Nova encíclica papal aborda o direito à cidade
18/06/15 15:50Reconhecendo a importância do direito à cidade em tempos de hiperurbanização, a nova encíclica papal trata do tema em ao menos quatro artigos. Além de reafirmar o princípio de que o direito à propriedade deve estar submetido à sua função social, como publicou Clóvis Rossi em sua coluna hoje.
Aqui um breve resumo do conteúdo de cada artigo e, mais abaixo, a íntegra deles.
150. Cidade para pessoas
Afirma que arquitetos e planejadores devem projetar cidades para pessoas, que promovam “a qualidade de vida das pessoas, a harmonia como o meio ambiente, o encontro e a ajuda mútua”.
151. Preservação do patrimônio comum e fim da segregação urbana
Pede que o patrimônio edificado e os espaços comuns sejam preservados para fortalecer o sentimento de identidade e pertença de seus habitantes. Fala contra a segregação urbana, “para que os habitantes possam ter uma visão de conjunto em vez de se encerrarem nm bairro, renunciando a viver a cidade inteira como um espaço próprio partilhado com os outros”, enfatizado a necessidade de que toda a cidade esteja bem integrada. De de forma que “outros deixam de ser estranhos”.
152. Habitação para todos
Clama pela solução da crise habitacional, “grave em muitas partes do mundo”, uma vez que os orçamentos públicos cobrem apenas uma parte da demanda. Também urge que aglomerados urbanos caóticos não sejam erradicados, mas urbanizados, e quando isso não puder ser evitado devido a risco de vida, que os moradores informados e realocados.
153. Prioridade ao transporte público
Pede prioridade ao transporte público, contra carros utilizados por apenas uma ou duas pessoas, sujeitando os demais a transporte superlotado e de baixa frequência, evitando estacionamentos que prejudicam o tecido urbano.
ÍNTEGRA
150. Dada a relação entre os espaços urbanizados e o comportamento humano, aqueles que projectam edifícios, bairros, espaços públicos e cidades precisam da contribuição dos vários saberes que permitem compreender os processos, o simbolismo e os comportamentos das pessoas. Não é suficiente a busca da beleza no projecto, porque tem ainda mais valor servir outro tipo de beleza: a qualidade de vida das pessoas, a sua harmonia com o ambiente, o encontro e ajuda mútua. Por isso também, é tão importante que o ponto de vista dos habitantes do lugar contribua sempre para a análise da planificação urbanista.
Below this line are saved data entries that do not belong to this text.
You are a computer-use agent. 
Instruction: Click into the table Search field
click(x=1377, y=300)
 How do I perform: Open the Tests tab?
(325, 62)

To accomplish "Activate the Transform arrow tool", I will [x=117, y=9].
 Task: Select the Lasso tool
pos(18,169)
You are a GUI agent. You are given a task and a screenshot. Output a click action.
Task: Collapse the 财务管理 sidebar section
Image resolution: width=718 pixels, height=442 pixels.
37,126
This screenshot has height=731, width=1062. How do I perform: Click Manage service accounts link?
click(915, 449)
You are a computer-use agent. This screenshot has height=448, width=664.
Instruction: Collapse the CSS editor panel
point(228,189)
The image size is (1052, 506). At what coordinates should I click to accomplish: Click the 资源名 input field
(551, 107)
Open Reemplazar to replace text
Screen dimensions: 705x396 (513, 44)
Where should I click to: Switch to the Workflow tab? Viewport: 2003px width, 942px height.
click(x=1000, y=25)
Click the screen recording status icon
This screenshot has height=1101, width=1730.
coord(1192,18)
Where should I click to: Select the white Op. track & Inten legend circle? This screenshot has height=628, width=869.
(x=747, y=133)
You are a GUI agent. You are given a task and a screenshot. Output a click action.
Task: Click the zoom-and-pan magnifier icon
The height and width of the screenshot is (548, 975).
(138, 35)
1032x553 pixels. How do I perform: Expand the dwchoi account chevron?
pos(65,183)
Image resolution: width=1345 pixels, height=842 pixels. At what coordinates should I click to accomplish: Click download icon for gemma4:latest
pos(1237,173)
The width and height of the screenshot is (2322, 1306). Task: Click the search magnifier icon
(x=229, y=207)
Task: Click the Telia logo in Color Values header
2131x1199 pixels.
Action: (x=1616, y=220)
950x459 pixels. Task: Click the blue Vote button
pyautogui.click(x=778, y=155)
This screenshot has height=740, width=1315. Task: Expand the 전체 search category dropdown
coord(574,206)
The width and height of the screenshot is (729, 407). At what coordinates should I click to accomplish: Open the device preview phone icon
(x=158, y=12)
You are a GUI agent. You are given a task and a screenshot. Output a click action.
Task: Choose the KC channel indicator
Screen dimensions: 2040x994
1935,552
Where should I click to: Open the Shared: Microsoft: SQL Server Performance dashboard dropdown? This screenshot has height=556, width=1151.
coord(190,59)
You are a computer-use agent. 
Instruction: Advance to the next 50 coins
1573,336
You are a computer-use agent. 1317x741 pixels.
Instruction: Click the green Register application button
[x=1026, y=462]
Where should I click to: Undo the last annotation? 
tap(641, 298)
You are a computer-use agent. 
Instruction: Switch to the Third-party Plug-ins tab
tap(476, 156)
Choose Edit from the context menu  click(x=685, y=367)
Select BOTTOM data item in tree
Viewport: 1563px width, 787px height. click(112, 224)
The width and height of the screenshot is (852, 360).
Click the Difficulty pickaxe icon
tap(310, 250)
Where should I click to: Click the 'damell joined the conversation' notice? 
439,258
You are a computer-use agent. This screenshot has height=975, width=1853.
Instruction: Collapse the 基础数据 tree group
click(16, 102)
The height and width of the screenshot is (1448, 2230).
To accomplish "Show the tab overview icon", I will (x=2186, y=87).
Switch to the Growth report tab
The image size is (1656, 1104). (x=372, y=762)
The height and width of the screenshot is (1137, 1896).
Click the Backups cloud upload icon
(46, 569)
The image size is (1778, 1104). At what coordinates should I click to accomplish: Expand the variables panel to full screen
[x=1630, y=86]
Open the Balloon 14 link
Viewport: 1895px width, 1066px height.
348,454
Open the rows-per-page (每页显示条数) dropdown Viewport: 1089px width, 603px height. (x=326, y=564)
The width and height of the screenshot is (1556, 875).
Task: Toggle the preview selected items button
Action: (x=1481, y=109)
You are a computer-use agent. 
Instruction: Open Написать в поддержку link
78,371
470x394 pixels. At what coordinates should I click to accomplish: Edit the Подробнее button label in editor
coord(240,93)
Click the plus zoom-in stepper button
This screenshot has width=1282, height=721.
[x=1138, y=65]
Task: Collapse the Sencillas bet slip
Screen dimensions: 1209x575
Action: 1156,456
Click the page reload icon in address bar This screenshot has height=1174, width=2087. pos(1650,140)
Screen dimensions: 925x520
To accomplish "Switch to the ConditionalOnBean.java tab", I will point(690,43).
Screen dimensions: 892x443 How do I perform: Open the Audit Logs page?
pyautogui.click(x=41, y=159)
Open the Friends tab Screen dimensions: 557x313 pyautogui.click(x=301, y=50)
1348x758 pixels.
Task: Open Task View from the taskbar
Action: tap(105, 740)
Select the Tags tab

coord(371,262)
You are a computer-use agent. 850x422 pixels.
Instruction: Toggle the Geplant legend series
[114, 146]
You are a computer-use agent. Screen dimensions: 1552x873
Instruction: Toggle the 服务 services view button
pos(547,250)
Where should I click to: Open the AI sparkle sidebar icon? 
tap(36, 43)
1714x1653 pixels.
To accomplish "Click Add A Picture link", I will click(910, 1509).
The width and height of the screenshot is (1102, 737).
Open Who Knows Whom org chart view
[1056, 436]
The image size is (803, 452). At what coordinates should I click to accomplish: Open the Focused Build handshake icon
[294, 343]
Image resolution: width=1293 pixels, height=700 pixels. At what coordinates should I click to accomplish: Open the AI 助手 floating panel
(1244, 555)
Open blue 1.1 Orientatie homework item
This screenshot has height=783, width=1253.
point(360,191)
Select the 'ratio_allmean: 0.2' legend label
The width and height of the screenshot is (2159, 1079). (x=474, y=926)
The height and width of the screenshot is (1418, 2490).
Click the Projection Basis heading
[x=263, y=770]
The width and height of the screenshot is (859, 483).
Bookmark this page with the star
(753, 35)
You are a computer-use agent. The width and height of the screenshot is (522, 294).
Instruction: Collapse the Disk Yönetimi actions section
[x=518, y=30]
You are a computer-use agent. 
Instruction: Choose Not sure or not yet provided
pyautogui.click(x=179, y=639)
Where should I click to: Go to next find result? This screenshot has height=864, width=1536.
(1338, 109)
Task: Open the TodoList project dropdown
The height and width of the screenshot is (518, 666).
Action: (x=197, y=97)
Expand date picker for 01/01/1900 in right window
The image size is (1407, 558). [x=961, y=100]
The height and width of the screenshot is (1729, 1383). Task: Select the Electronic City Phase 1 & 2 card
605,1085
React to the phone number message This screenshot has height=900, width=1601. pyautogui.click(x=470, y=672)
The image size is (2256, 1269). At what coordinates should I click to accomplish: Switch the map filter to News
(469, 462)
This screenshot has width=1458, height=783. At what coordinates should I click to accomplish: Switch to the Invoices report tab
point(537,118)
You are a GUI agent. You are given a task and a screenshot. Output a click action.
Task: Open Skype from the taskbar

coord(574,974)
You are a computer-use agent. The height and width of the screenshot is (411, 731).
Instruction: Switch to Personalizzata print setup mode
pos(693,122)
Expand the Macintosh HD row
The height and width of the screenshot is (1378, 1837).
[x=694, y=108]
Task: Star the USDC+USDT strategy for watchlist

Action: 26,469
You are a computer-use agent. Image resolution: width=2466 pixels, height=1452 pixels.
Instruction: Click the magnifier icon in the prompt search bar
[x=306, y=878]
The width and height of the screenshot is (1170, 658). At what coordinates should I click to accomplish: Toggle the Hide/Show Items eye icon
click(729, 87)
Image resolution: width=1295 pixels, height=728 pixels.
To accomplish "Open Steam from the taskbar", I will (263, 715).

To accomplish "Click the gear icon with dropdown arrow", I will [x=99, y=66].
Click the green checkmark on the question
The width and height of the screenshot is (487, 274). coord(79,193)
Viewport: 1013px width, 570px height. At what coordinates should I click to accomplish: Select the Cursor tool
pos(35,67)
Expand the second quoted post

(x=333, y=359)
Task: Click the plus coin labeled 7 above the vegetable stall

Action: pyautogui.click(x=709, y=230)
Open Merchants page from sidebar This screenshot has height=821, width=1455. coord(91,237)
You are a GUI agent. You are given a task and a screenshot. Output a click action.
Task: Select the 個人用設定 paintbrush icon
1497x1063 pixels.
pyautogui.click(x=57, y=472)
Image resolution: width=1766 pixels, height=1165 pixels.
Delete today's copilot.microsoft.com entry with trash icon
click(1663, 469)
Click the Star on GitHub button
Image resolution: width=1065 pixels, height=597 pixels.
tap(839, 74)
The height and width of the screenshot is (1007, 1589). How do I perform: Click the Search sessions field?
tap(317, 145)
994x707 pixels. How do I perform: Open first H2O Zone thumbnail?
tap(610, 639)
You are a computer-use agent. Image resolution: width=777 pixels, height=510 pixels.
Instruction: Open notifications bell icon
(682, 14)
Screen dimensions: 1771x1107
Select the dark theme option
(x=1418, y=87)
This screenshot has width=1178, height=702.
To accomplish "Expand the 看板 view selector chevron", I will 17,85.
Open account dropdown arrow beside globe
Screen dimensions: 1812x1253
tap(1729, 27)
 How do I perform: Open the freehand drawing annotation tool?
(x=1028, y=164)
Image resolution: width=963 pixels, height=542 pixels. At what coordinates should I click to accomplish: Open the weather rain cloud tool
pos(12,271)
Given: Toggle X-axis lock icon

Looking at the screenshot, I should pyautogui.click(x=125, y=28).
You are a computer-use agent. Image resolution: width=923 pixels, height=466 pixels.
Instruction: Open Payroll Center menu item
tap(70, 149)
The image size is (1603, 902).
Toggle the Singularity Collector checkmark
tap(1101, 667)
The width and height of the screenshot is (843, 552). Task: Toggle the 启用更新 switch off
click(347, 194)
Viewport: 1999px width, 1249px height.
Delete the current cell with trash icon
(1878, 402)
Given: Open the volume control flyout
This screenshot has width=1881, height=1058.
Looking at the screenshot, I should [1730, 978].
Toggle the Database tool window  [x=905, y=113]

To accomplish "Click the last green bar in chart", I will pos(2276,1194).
151. É preciso cuidar dos espaços comuns, dos marcos visuais e das estruturas urbanas que melhoram o nosso sentido de pertença, a nossa sensação de enraizamento, o nosso sentimento de «estar em casa» dentro da cidade que nos envolve e une. É importante que as diferentes partes duma cidade estejam bem integradas e que os habitantes possam ter uma visão de conjunto em vez de se encerrarem num bairro, renunciando a viver a cidade inteira como um espaço próprio partilhado com os outros. Toda a intervenção na paisagem urbana ou rural deveria considerar que os diferentes elementos do lugar formam um todo, sentido pelos habitantes como um contexto coerente com a sua riqueza de significados. Assim, os outros deixam de ser estranhos e podemos senti-los como parte de um «nós» que construímos juntos. Pela mesma razão, tanto no meio urbano como no rural, convém preservar alguns espaços onde se evitem intervenções humanas que os alterem constantemente.
152. A falta de habitação é grave em muitas partes do mundo, tanto nas áreas rurais como nas grandes cidades, nomeadamente porque os orçamentos estatais em geral cobrem apenas uma pequena parte da procura. E não só os pobres, mas uma grande parte da sociedade encontra sérias dificuldades para ter uma casa própria. A propriedade da casa tem muita importância para a dignidade das pessoas e o desenvolvimento das famílias. Trata-se duma questão central da ecologia humana. Se num lugar concreto já se desenvolveram aglomerados caóticos de casas precárias, trata-se primariamente de urbanizar estes bairros, não de erradicar e expulsar os habitantes. Mas, quando os pobres vivem em subúrbios poluídos ou aglomerados perigosos, «no caso de ter de se proceder à sua deslocação, para não acrescentar mais sofrimento ao que já padecem, é necessário fornecer-lhes uma adequada e prévia informação, oferecer-lhes alternativas de alojamentos dignos e envolver directamente os interessados».[118] Ao mesmo tempo, a criatividade deveria levar à integração dos bairros precários numa cidade acolhedora: «Como são belas as cidades que superam a desconfiança doentia e integram os que são diferentes, fazendo desta integração um novo factor de progresso! Como são encantadoras as cidades que, já no seu projecto arquitectónico, estão cheias de espaços que unem, relacionam, favorecem o reconhecimento do outro!»[119]
153. Nas cidades, a qualidade de vida está largamente relacionada com os transportes, que muitas vezes são causa de grandes tribulações para os habitantes. Nelas, circulam muitos carros utilizados por uma ou duas pessoas, pelo que o tráfico torna-se intenso, eleva-se o nível de poluição, consomem-se enormes quantidades de energia não-renovável e torna-se necessário a construção de mais estradas e parques de estacionamento que prejudicam o tecido urbano. Muitos especialistas estão de acordo sobre a necessidade de dar prioridade ao transporte público. Mas é difícil que algumas medidas consideradas necessárias sejam pacificamente acolhidas pela sociedade, sem uma melhoria substancial do referido transporte, que, em muitas cidades, comporta um tratamento indigno das pessoas devido à superlotação, ao desconforto, ou à reduzida frequência dos serviços e à insegurança.